2. the rhC1INH of 15U/ mice-pre dosage reduces ischemia volume (reducing by 69%) very effectively.

3. estimate by dyeing, the rhC1INH of the dosage of 15U/ mice can obviously reduce the degeneration neuron number in the Hippocampus, shows that therefore the reduction of ischemia volume avoids damage owing to neuron.

After beginning (preceding) at ischemia, finishing (back) or ischemia and take place 1 hour (after behind the 1h, i.e. perfusion beginning 30 minutes again) when giving, rhC1INH effect aspect reduction ischemia volume is similar.Therefore, rhC1INH is roomy than the action and efficacy time window of pdC1INH (when it no longer works when ischemia gave pdC1INH after 1 hour).

5.rhC1INH-secular during the neuroprotective of predose, illustrate by begin back neuron count of carrying out in 7 days at ischemia.

6. estimate to find after ischemia that rhCHNH makes the damaged slightly improvement of overall and focal sexual function in 48 hours.This discovery is similar to the result who observes with pdC1INH.In order to assess the influence of rhC1INH for long-term action function performance, we by spacious field experimental analysis the behavior of mice.Rearing behavior in 7 days significantly reduced than the score in the untested mice in the ischemia mice after the result illustrated ischemia.There are not its score and control mice zero difference in the mice that this rhC1INH of being reduced in handles.

7. in early days (48 hours) and late period, (7 days) time point was estimated, and the activation that rhC1INH can weaken microglia/macrophage in the ischemia mouse brain tissue/raise is shown.These cells are signs that brain tissue inflammation is replied.

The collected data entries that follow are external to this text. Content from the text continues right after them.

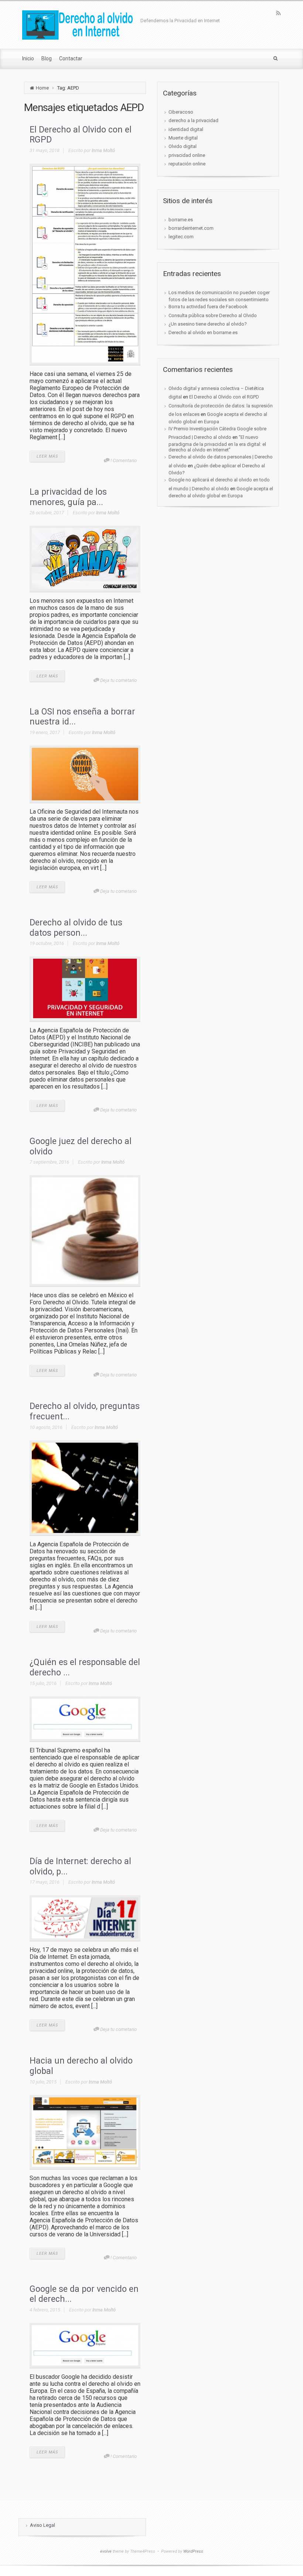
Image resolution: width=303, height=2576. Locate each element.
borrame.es (180, 219)
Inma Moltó (103, 150)
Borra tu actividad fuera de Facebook (208, 306)
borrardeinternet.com (191, 228)
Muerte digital (183, 138)
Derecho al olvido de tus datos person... (76, 928)
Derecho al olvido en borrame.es (203, 332)
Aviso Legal (42, 2525)
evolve (106, 2551)
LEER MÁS (47, 456)
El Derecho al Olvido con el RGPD (224, 397)
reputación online (186, 164)
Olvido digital (182, 146)
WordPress (193, 2551)
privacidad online (186, 155)
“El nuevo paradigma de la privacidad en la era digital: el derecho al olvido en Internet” (217, 443)
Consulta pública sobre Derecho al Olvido (212, 315)
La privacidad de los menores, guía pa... (68, 497)
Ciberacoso (180, 112)
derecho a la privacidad (193, 120)
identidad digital (185, 129)
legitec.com (181, 236)
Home (42, 88)
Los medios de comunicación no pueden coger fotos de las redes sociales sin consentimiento (219, 296)
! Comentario (123, 460)
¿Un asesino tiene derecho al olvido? (207, 324)
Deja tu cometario (118, 680)
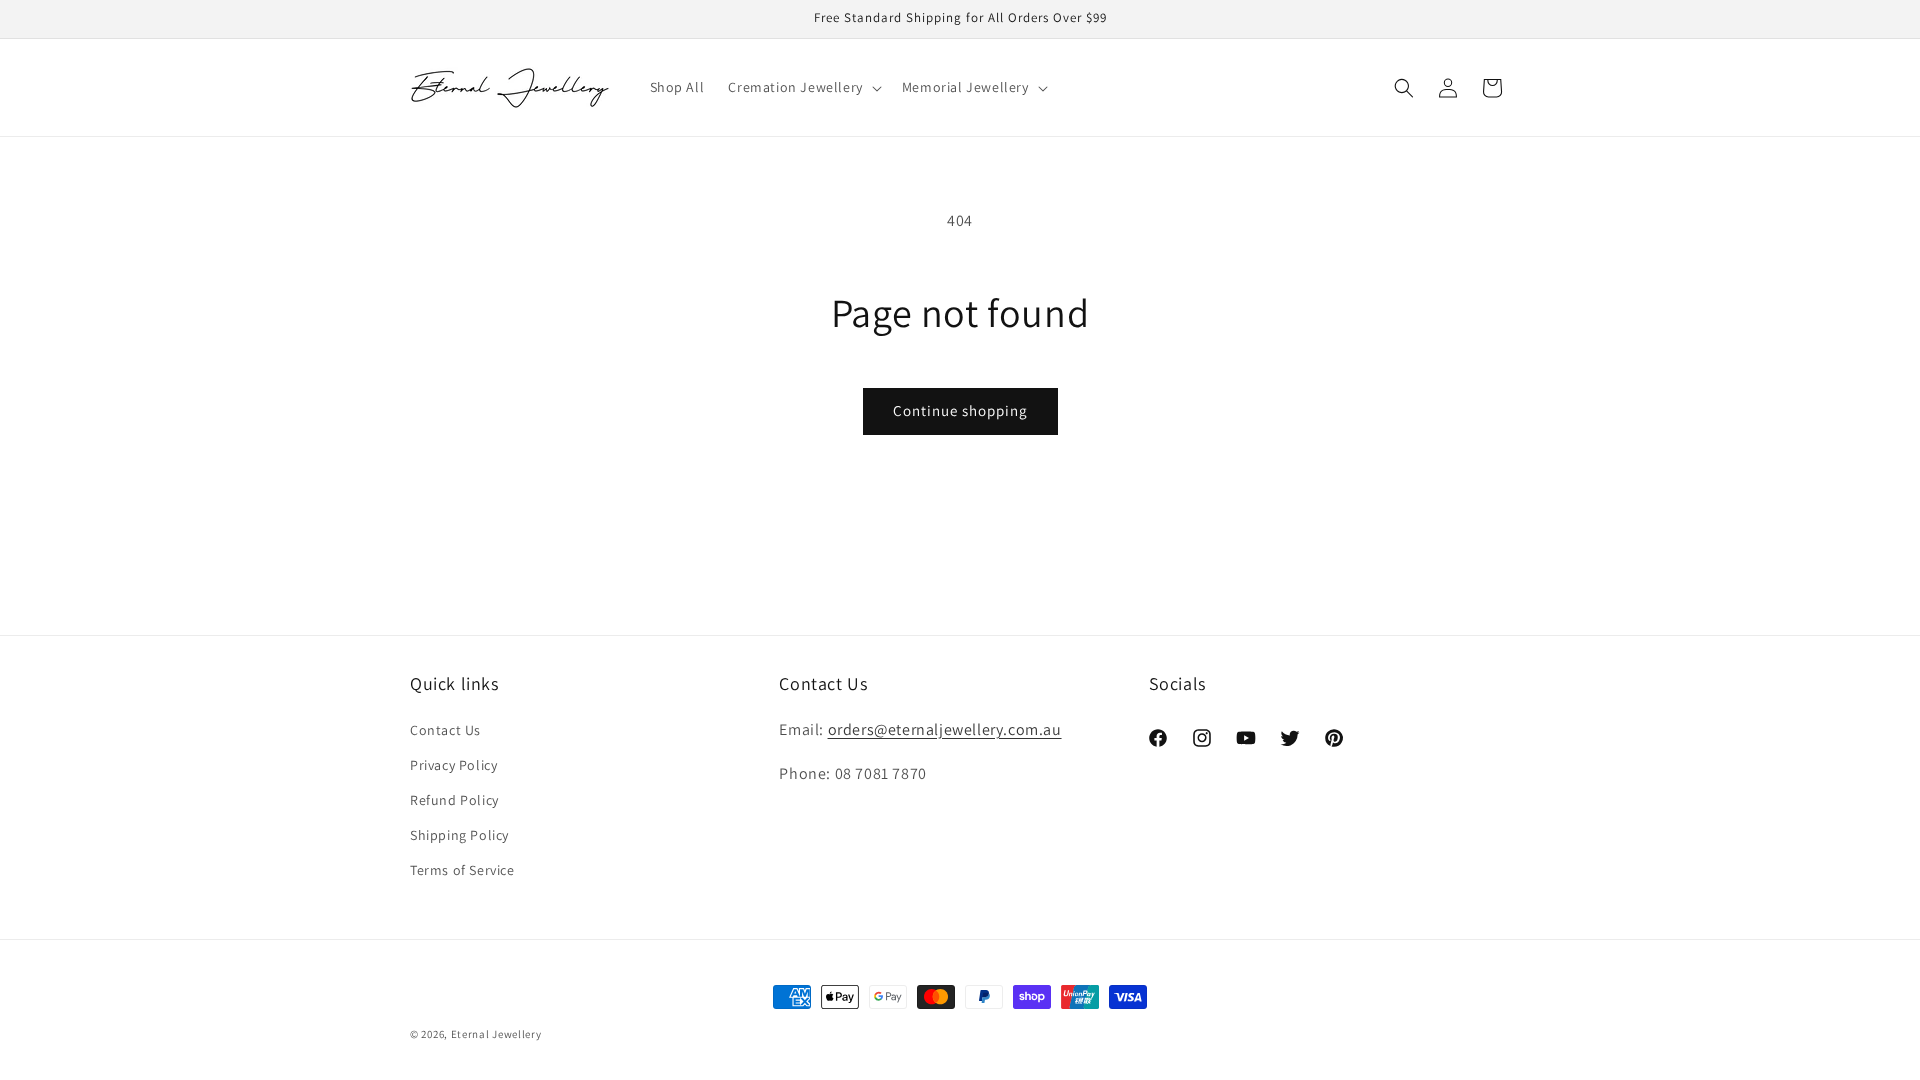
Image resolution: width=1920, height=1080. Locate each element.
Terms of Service (462, 870)
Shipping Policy (459, 835)
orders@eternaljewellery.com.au (945, 729)
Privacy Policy (453, 765)
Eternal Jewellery (496, 1034)
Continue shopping (960, 410)
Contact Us (445, 730)
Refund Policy (454, 800)
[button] (802, 87)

8. the replying by force by rhC1INH of astrocyte that was excited by ischemia at 48 hours weakens.Astrocyte activates all and obviously reduces in two experimental grouies, can observe zero difference in the mice of saline and rhC1INH-processing.

Embodiment 2: to grinding of the neuroprotective of rhC1-INH in the mouse model of focal cerebral ischemia Study carefully

The rhC1-INH of we previous verified 15U has tangible neuroprotective in mouse brain ischemia/reperfusion model, also like this when giving in 1 hour after ischemia/reperfusion takes place, and pdC1-ENH this time point after treatment is no longer valid.This neuroprotective is secular, in fact after ischemia and treatment 7 days, with the cerebral tissue of the mice ischemia of rhC1-INH treatment the infarct size reduction is shown still.In following experiment, we have determined effect time window (surpass 1 hour after) and the dose response of the neuroprotective of rhC1-INH to the ischemia volume.In addition, we use same approach directly to contrast the effect (is at most effective dose and time point for rabbit rhC1-INH) of pdC1-INH, rabbit and cattle rhC1-INH

Method

Animal

The program that relates to animal and treatment thereof is according to meeting country (18February 1992 for D.L.n.116, G.U.suppl.40) and international law and policy (EEC Council Directive 86/609, OJ L 358,1; Dec.12,1987; NIH Guide for the Care and Use of Laboratory Animals, U.S.National Research Council 1996) research institution instructs and carries out.With male C57B1/6 mice (26-28g, Charles River, Calco, Italy) stable breeding, remains on stationary temperature (21 ± 1 ℃) and relative humidity (60%), rule illumination/dark (7am-7pm) by 5/cage.Arbitrarily get food (mice eats the Altromin granule) and water.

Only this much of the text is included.